**Directions for this task**
Extract the lines of the material below from the line containing "The height and width of the screenshot is (500, 1400)." through the line containing "[x=60, y=97]", and copy them exactly as they appear.

[Material for pointing to text and elements]
══════
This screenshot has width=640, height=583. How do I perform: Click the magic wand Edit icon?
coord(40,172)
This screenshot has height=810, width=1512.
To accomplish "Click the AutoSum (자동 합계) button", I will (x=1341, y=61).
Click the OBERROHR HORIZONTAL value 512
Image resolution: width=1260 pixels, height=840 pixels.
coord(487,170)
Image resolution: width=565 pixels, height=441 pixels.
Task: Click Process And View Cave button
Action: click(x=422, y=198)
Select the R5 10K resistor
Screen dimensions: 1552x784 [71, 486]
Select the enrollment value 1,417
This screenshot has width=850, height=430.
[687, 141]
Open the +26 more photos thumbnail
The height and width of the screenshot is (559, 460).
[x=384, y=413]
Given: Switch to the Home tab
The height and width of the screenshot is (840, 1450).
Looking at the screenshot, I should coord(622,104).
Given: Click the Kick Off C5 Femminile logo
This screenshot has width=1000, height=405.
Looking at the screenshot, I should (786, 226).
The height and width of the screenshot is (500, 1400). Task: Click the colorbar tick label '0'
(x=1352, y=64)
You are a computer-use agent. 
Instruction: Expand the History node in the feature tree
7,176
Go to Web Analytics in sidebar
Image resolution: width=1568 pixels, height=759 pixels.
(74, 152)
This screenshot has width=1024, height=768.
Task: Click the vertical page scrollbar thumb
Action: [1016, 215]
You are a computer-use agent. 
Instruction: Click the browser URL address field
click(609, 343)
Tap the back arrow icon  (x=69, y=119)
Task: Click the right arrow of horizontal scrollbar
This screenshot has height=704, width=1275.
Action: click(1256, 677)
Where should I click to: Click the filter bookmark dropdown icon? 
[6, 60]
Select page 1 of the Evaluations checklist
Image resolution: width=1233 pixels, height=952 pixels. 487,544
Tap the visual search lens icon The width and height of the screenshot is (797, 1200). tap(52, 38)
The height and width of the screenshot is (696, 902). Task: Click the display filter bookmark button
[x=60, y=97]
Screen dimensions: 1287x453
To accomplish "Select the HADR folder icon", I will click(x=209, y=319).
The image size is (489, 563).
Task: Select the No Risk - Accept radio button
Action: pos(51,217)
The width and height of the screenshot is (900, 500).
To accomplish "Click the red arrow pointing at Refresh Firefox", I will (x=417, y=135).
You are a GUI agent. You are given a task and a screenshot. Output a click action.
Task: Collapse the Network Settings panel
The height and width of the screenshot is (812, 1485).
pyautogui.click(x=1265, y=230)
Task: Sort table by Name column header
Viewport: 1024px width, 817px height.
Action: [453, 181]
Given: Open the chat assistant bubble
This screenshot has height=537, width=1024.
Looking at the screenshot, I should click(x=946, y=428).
══════
**The response**
The height and width of the screenshot is (500, 1400). Task: Click the colorbar tick label '0'
(x=1352, y=64)
You are a computer-use agent. 
Instruction: Expand the History node in the feature tree
7,176
Go to Web Analytics in sidebar
Image resolution: width=1568 pixels, height=759 pixels.
(74, 152)
This screenshot has width=1024, height=768.
Task: Click the vertical page scrollbar thumb
Action: [1016, 215]
You are a computer-use agent. 
Instruction: Click the browser URL address field
click(609, 343)
Tap the back arrow icon  (x=69, y=119)
Task: Click the right arrow of horizontal scrollbar
This screenshot has height=704, width=1275.
Action: click(1256, 677)
Where should I click to: Click the filter bookmark dropdown icon? 
[6, 60]
Select page 1 of the Evaluations checklist
Image resolution: width=1233 pixels, height=952 pixels. 487,544
Tap the visual search lens icon The width and height of the screenshot is (797, 1200). tap(52, 38)
The height and width of the screenshot is (696, 902). Task: Click the display filter bookmark button
[x=60, y=97]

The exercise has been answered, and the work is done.